トーは小さなキノコをナイフでさらに半分にする。
「ほら」
「ありがとう」
二人はキノコを噛みながら歩く。疲れてはいるが、まだ休憩する時間ではない。この旅はなるべく距離をかせぐべきである。
「次はもっと大きいキノコだといいね」
「そうだなあ」
焚き火のそばでトーとスルバの二人は、一枚の毛皮に包まれて地面へ寝転んでいた。結局あのあと食料を見つけることはできず、手持ちの保存食をほんの少しだけ食べた。
「星、前の場所より多いね」
「そうかな?」
トーはスルバの言葉に首をかしげる。
「うん、多いよ。星って何色なのかな」
「マネ婆は白色だって言ってたぞ」
二人は色を言葉にしているが、その色を知らない。その両目は何も見ることはできないからだ。
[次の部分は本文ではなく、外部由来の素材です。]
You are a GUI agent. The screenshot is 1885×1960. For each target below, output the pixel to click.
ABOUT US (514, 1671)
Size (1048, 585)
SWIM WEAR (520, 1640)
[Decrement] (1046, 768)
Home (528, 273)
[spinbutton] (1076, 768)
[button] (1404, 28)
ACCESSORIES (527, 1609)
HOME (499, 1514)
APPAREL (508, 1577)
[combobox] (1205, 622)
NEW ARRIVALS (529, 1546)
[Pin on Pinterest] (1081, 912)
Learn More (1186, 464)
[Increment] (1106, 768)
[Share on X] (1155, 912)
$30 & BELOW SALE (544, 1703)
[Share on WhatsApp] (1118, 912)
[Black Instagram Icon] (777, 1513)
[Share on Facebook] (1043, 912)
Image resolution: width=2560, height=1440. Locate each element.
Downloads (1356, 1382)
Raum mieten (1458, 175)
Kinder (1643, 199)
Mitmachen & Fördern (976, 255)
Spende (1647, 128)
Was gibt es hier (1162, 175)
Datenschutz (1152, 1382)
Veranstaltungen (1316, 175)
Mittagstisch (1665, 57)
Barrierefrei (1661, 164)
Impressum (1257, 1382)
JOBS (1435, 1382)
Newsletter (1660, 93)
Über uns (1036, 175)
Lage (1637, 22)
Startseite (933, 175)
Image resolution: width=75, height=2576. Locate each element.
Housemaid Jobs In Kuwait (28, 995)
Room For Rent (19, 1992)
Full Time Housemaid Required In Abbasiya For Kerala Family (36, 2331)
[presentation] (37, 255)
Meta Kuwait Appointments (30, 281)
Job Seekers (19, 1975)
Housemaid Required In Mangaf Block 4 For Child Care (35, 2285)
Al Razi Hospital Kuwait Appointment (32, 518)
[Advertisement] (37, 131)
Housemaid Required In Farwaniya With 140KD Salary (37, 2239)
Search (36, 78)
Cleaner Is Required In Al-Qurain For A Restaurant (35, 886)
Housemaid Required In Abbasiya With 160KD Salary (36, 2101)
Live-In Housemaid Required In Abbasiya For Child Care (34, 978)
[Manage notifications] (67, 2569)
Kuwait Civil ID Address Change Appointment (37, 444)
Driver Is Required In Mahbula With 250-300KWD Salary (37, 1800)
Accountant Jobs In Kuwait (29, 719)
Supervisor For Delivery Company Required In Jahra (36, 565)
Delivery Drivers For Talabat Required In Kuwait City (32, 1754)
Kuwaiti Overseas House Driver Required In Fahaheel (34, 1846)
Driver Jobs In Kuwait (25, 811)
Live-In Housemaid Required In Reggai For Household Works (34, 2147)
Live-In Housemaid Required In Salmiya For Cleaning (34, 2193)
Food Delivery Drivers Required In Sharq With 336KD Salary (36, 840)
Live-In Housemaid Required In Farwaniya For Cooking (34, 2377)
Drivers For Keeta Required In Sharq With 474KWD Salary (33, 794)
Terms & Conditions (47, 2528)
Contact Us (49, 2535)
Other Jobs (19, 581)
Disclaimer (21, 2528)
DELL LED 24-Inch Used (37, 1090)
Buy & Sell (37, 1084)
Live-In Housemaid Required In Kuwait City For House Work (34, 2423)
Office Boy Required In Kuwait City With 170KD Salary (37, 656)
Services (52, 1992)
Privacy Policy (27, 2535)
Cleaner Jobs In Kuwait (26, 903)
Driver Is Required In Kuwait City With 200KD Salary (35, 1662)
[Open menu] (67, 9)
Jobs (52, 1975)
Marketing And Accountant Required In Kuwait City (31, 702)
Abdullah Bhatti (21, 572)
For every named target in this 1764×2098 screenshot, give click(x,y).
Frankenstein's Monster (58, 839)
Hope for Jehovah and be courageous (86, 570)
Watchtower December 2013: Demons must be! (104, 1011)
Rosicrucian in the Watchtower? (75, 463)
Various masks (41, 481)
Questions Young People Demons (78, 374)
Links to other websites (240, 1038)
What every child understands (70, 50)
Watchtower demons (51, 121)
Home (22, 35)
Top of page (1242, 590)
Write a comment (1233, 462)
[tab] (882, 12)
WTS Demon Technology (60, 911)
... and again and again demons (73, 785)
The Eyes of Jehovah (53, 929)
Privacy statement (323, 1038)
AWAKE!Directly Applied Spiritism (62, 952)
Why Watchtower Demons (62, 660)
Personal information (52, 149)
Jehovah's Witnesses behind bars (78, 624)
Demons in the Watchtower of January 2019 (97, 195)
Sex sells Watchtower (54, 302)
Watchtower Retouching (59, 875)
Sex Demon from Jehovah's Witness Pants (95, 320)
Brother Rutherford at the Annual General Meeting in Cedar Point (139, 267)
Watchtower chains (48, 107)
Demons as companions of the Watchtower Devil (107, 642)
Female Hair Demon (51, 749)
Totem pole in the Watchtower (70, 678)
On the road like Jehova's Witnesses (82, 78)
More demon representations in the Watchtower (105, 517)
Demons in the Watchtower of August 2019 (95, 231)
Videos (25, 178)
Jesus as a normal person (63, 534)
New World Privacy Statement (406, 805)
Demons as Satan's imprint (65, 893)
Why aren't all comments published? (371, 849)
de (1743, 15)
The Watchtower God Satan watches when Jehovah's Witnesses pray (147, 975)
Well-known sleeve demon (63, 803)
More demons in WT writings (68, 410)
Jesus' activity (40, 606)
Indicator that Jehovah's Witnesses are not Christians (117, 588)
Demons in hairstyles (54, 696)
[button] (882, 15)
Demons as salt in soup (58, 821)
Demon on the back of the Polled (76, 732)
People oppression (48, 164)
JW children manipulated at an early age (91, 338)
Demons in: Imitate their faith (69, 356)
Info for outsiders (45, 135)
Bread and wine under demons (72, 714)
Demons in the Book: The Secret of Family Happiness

そもそも目は見える必要がない。この世界は常に暗闇に閉ざされているからだ。
種族の最長老であるマネ婆は言う。
「かつて我らは地上にいた。しかし今は地下深く、光が一切届かないこの場所に閉じこめられてしまった」
マネ婆の周囲には幼い子供たちが何人もいた。その中に幼いトーとスルバの姿もあった。今日はマネ婆の話を聞く日だった。
「どうして閉じこめられたの?」
誰かがそう言うと、マネ婆は小さくうなずき話す。
「罪を犯した罰なのか、恐ろしい天災や敵から逃げるためだったのか、それはもうはるか昔のことで誰もわからないのさ」
「地上には何があるの?」
「こことは比べものにならない数の動物と植物。人が何百人並んだよりも広い川。そして空と星」
「空?」
「ああ。地上には、頭の上に何も無いのさ。どこまでも遠く高く、遮るものは何もね」
ここは建物の中ではなく、村の広場だった。子供たちはみんな上を向く。しかしあるのは、頭上を全て覆う岩と土だけだ。
「でも星はあるよ」
「あれは本物の星じゃあない。結晶が光っているだけなのさ」
子供たちは額にある第三の目で、高い場所にある星と呼んでいる結晶を感じ取る。
「今おまえさんたちが使っている額の目は、ワシのひい祖母さんのひい祖母さんには無かった。光の無いこの場所に閉じこめられ、光を見るための二つの目は見えなくなり、新しく熱を感じ取るため三つめの目ができたのさ」
マネ婆も上を向いてつぶやく。
「だから、地上へ戻っても本物の星を見ることはできないのさ……」
「光って何色なんだろう?」
「色なんて知らないだろ」
「そうだけど」
トーとスルバは寝る前にこうしてとりとめのない会話をするのが常だった。そのうちに睡魔がやってきて二人は眠る。
翌日も二人はもくもくと歩き続ける。
周囲はただ岩と土でできた洞窟が続いているだけで退屈だが、それが日常である二人は気にすることはない。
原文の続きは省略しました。